There are a ton of very powerful, restrictive filters that are Google-specific. I’ll go over a few of my favorites, and have the supplemental cheat sheet available if you want to try out some more. Be advised that once you start stringing these together, Google will get suspicious. After a few queries, expect to get a CAPTCHA challenge page along with your IP address and search query - this is normal. Put in the query and you’ll get a few more advanced searches out of them before it reappears. This is intended mainly to stop automated scrapers and scripts, and the only surefire way I’ve found to avoid it is to do a normal, uncomplicated search in between your advanced searches.
A sample of Google’s search CAPTCHA
Remember you can also use the above filters in conjunction with the below inline filters; for example, -site:microsoft.com excludes microsoft, +site:microsoft.com requires it.

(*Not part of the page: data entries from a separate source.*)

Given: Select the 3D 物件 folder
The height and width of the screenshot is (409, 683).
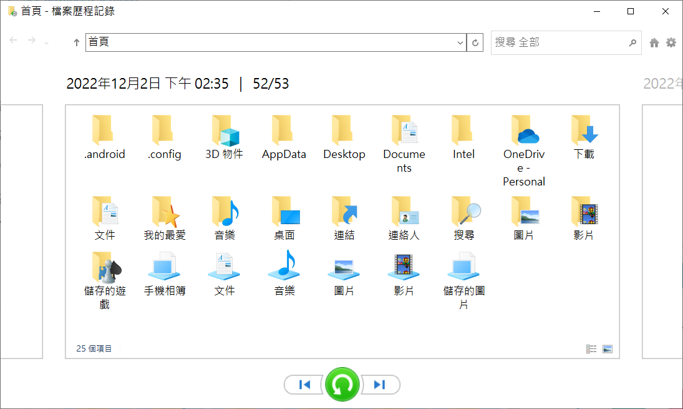Looking at the screenshot, I should [224, 137].
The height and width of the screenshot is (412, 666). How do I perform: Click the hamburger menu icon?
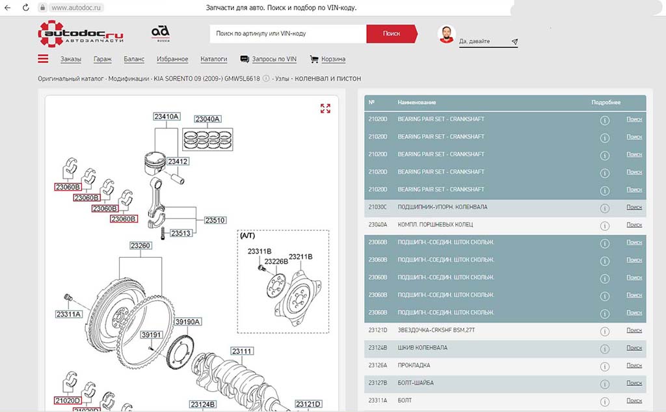click(44, 59)
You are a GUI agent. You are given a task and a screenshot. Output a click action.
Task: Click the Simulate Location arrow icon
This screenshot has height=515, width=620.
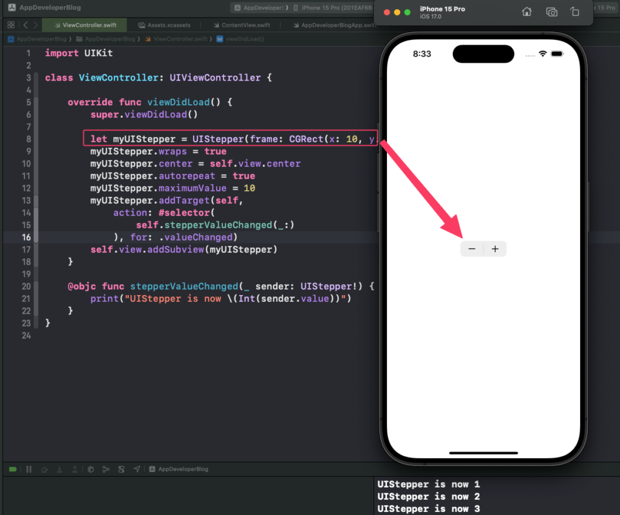(137, 469)
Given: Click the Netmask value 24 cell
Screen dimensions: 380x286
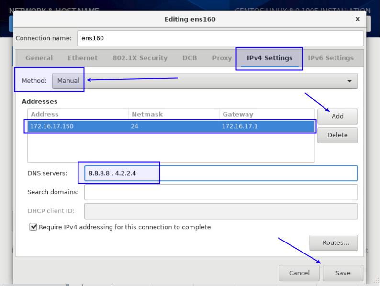Looking at the screenshot, I should (134, 126).
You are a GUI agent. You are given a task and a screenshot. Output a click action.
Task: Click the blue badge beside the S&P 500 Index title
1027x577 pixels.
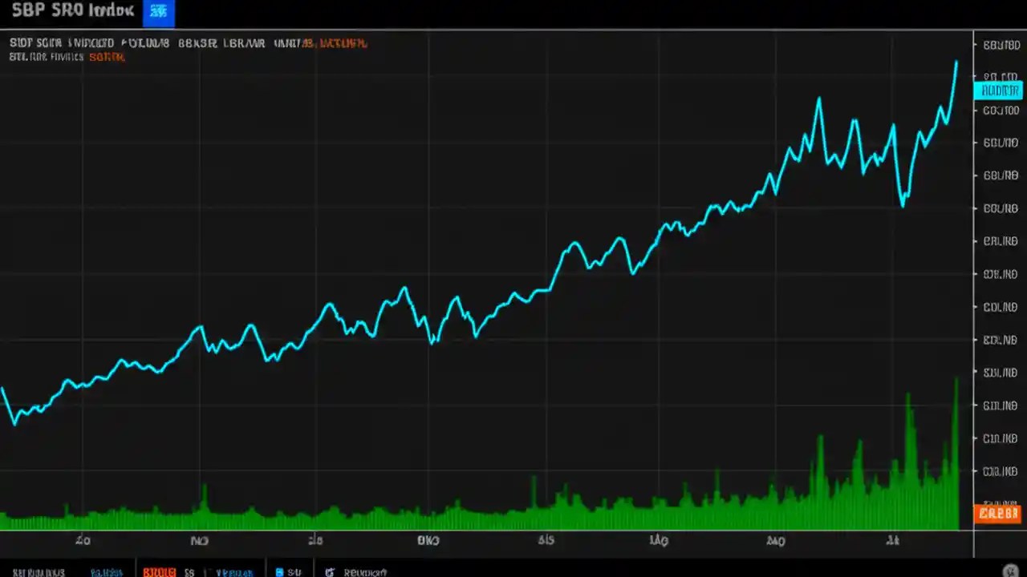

- site: This filter will restrict the rest of your search to one website. Rather than returning Wikipedia links, Reddit links, Twitter links, etc - you can focus on one particular site. Let's use it to search for password dumps on Pastebin with the following query:
"password dump" +@gmail.com site:pastebin.com.
Unraveling this query, we’re requiring the phrase “password dump,” only returning results that include @gmail.com addresses, and limiting our results to the website “pastebin.com” -- this returns 73 results, all very relevant to what we want.
- inurl: Maybe the exact site doesn’t matter much, but you only want results with part of a url present. In this example we’ll search for phpMyAdmin databases indexed by Google:
inurl:/phpMyAdmin/index.php db=
this returns lots of poorly configured phpMyAdmin installs. Further filtering with site: above, a penetration tester could quickly search for misconfigured services during the recon portion of their test.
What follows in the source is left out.